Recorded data
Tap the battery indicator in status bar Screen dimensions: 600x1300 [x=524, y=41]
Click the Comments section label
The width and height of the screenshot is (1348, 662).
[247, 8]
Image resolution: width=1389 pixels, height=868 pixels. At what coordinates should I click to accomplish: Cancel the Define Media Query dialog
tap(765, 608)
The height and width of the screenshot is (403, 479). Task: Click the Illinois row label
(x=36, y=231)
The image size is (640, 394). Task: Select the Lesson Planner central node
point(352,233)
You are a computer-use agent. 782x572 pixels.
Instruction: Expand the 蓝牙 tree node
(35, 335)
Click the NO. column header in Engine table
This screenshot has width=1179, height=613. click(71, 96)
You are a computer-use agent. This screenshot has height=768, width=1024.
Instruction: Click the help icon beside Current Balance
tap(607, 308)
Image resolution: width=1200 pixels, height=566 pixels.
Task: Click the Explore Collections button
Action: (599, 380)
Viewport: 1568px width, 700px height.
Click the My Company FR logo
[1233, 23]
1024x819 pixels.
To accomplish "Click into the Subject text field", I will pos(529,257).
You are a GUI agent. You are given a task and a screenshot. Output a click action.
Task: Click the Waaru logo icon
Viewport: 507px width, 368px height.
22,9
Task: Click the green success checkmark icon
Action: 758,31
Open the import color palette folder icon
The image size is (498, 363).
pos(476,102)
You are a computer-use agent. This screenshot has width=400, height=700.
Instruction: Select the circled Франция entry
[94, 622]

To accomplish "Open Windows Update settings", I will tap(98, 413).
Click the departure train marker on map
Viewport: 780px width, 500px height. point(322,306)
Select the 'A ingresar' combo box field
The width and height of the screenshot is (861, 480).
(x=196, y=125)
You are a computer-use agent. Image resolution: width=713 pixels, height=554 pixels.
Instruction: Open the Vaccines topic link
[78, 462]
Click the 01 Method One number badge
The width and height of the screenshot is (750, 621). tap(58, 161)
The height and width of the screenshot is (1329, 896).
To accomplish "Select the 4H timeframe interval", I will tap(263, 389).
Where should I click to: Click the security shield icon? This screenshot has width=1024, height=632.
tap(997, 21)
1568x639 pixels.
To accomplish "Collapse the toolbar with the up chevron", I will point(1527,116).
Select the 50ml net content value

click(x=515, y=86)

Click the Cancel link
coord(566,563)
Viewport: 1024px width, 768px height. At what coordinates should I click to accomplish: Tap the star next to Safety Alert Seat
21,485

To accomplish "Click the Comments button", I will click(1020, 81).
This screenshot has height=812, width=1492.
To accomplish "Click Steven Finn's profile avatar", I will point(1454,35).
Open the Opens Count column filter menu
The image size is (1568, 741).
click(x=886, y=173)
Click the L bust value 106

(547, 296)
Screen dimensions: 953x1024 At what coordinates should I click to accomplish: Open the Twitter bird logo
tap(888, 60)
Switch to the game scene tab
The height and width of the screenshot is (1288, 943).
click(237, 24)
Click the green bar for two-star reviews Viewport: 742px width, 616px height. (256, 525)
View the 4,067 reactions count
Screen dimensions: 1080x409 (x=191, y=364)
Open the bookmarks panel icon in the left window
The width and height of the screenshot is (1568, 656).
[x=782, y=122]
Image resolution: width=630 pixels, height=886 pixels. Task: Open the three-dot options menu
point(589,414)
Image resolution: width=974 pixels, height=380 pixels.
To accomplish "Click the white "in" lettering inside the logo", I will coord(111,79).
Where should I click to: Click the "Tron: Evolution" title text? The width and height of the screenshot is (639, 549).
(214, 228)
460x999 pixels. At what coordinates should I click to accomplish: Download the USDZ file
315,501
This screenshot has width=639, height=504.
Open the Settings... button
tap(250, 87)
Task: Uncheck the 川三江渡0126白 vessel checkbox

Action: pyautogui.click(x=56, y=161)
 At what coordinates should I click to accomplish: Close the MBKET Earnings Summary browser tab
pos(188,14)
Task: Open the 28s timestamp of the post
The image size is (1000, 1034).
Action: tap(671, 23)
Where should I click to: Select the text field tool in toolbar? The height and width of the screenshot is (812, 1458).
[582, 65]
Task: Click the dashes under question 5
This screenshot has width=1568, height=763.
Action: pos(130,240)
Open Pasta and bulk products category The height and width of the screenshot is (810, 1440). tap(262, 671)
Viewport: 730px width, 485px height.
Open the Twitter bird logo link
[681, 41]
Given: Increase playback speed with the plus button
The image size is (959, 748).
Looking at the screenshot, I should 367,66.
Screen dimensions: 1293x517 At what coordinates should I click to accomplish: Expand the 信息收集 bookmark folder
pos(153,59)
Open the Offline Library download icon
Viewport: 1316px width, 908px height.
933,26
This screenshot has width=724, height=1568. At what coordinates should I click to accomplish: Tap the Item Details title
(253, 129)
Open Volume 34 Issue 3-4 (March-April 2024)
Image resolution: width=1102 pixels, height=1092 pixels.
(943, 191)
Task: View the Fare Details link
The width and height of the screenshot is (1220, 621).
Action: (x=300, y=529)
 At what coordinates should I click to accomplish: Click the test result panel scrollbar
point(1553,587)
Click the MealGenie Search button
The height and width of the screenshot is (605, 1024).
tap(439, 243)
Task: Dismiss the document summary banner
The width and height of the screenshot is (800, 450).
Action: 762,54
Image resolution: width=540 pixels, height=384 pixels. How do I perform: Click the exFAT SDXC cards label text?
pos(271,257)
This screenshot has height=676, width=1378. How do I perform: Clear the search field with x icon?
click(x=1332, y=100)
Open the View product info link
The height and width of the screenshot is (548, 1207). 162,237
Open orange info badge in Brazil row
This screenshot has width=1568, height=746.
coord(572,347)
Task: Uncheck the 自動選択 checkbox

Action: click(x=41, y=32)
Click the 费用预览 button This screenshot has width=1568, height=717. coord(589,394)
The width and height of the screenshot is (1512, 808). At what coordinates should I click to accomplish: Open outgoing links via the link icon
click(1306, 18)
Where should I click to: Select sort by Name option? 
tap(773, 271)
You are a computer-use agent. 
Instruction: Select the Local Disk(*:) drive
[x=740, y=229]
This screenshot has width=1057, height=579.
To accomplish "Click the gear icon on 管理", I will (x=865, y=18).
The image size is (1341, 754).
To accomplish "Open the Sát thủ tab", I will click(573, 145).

## EXERCISE REQUIREMENTS
Reproduce each line from the data that has "Comments" in it.

## RESULT
Click the Comments section label
To accomplish "Click the Comments button", I will click(1020, 81).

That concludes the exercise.